Why is that? Sure, they have a new coach, and that’s a significant event for a Pittsburgh franchise. But many of the same faces are still here — Jarry, Karlsson, Letang, both wingers we assumed would get traded, the face of Ryan Graves’ cap hit — and I don’t think even the most rabid optimist thinks they’ll be anything more than a bubble playoff team even if everything breaks perfectly. They have a couple new young players, but they’re still the 7th oldest team in the NHL, and they have a middling (though improved) prospect pipeline. By all accounts, they’re in the earliest stages of a rebuild, with farewell tours looming for each member of the Big Three and a new warmed-over Crosby trade rumor sweated out onto the internet daily. So what about them is so exciting?

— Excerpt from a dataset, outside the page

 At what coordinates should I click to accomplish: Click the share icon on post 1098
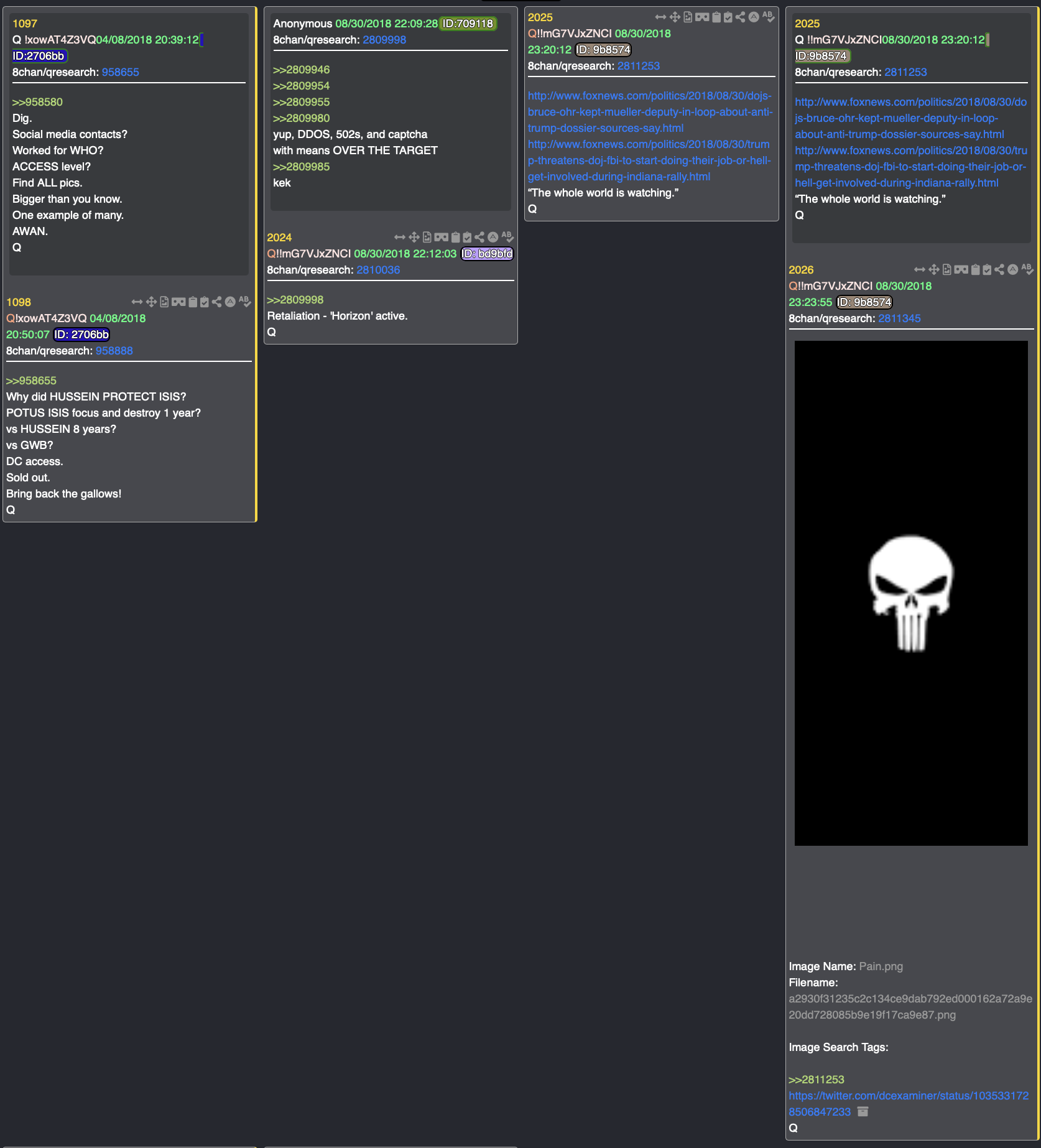[216, 302]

Josh Yohe correctly surmised in his season-opening column that a certain “staleness” around the team was gone, and I think that’s a big part of it. But after trying to put my finger onto what felt so different about this offseason, preseason, and opening week of games versus previous years, I think there’s one unifying theme that ties it all together: The Penguins are operating like a team that doesn’t “have” to do things any particular way.
Every decision the Penguins have made in the past year or so feels like it’s been deliberate, with no concern for optics, PR, or for “how things are usually done.” This has given the franchise both a sense of unpredictability and a sense that, for better or worse, everything they’re doing is a conscious decision, not them “going through the motions” or ticking off boxes on some “how to do a rebuild” instruction manual.
There are dozens of examples. Last season, only two players from the 2024 Draft made their teams’ opening night rosters: Macklin Celebrini (the #1 overall pick) and the Flyers’ Jett Luchanko, who was sent back to Juniors after 4 games. The Penguins turned some heads when they drafted the 5’11” Ben Kindel slightly above his projected draft slot this Summer, then went against convention again to put Kindel on their opening night roster (one of only 5 such players this year,) feeling he’d earned it in camp. The Sharks healthy-scratched #2 overall pick Michael Misa in their opener. Dan Muse was still giving Kindel shifts late in a 1-0 game at Madison Square Garden in their opener. Would Mike Sullivan have done that? Would any NHL coach have done that?
The Pens also put Harrison Brunicke, the 19-year-old former 2nd round pick, on the opening night roster. It’s possible Brunicke and Kindel get sent back to Juniors, but given how the Penguins have handled them so far, we can be pretty confident that if they do get sent back, it’ll be because the Penguins feel that’s what’s best for their development, not because they’re overly concerned about burning a year of their entry-level contracts or because they’re succumbing to the peer pressure of most other teams automatically assigning their 18-year-olds to other leagues.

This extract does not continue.